TASK BRIEF:
Below are records; reply with nothing but the number of lines in them that contain "computer".

Items from a data source:
- Opening Delimiter -

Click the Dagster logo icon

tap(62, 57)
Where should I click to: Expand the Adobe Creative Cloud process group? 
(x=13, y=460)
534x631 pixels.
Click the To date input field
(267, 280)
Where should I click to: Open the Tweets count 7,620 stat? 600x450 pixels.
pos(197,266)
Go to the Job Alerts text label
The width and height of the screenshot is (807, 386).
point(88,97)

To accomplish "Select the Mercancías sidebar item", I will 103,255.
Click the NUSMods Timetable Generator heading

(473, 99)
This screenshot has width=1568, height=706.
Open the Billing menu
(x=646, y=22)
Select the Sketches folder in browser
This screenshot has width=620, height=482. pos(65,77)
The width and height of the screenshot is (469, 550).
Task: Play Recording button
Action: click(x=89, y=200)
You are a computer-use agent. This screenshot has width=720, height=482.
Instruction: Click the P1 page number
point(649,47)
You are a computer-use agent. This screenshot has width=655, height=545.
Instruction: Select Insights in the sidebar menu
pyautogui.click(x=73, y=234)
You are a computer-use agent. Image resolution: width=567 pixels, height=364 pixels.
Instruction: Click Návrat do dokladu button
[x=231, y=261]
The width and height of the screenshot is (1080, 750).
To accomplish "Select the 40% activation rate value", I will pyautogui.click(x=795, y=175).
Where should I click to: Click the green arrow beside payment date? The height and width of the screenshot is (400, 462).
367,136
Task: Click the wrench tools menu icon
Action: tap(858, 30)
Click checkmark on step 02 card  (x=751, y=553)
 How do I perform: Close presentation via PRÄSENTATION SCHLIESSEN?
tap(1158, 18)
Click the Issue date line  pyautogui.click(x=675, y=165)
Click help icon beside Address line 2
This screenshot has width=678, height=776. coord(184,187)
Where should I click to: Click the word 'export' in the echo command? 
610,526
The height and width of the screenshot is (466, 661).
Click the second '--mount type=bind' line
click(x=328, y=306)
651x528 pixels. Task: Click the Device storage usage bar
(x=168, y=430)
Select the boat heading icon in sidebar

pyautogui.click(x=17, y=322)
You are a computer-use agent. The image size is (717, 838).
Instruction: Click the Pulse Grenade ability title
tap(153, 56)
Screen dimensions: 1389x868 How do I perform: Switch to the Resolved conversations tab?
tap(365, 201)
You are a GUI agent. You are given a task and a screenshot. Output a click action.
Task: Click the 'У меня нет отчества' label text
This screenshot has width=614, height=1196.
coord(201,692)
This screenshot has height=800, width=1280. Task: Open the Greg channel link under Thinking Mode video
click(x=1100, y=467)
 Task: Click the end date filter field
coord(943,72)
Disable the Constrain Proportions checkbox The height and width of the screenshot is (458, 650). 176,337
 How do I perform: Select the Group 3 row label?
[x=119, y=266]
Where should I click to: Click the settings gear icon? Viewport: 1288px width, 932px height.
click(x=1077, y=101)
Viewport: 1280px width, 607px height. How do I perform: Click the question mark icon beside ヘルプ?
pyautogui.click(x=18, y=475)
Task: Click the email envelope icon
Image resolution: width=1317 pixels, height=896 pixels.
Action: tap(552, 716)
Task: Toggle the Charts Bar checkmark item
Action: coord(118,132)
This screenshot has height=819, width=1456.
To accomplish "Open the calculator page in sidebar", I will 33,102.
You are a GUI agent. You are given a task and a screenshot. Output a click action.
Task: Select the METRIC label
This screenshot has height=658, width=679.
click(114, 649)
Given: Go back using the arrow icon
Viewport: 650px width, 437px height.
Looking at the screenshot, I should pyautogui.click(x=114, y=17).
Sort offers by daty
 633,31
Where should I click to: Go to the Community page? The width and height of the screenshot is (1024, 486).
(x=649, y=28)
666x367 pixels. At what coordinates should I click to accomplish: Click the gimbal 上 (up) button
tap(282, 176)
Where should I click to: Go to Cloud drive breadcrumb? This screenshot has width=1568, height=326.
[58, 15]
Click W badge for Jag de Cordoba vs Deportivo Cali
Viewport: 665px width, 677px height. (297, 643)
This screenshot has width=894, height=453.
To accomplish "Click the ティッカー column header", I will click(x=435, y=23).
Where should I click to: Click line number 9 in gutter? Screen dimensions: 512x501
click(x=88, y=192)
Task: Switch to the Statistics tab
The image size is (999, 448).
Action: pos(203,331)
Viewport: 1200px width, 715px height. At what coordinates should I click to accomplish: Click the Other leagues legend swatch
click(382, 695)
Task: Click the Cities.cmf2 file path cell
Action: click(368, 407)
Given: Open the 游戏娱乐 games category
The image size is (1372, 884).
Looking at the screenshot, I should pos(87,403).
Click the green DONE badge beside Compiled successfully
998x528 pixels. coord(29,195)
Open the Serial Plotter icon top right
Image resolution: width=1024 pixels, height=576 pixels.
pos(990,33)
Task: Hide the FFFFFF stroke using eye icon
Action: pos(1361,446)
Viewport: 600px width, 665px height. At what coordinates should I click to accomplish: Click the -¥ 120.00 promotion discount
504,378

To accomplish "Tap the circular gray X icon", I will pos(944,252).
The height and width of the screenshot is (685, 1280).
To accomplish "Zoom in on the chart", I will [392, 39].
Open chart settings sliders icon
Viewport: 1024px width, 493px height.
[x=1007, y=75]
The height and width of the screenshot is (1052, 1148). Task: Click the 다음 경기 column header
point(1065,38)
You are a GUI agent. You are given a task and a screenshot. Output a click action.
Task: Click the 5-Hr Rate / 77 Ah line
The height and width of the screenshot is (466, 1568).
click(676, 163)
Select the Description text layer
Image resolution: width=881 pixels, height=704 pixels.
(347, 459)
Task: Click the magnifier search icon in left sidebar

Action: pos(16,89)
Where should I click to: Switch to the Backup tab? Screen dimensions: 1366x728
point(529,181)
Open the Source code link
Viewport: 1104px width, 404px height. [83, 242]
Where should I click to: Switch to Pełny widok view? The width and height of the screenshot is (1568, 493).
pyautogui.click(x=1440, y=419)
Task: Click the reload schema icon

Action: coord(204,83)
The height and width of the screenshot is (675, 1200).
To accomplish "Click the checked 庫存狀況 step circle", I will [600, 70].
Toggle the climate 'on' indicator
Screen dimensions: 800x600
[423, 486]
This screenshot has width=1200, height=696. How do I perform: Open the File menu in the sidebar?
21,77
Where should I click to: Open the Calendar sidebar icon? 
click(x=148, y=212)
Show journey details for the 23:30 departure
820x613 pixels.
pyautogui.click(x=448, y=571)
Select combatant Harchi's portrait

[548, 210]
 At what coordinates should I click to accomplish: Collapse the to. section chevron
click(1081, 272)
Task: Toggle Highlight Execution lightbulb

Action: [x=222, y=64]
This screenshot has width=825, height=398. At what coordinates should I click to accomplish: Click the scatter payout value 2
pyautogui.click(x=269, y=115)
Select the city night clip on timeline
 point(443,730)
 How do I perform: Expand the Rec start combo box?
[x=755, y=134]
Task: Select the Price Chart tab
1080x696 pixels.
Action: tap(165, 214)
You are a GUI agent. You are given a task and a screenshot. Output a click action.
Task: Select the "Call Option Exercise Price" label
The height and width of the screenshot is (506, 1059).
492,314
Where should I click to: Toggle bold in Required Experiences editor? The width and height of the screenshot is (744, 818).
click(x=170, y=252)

- Closing Delimiter -

EXERCISE OUTPUT:
4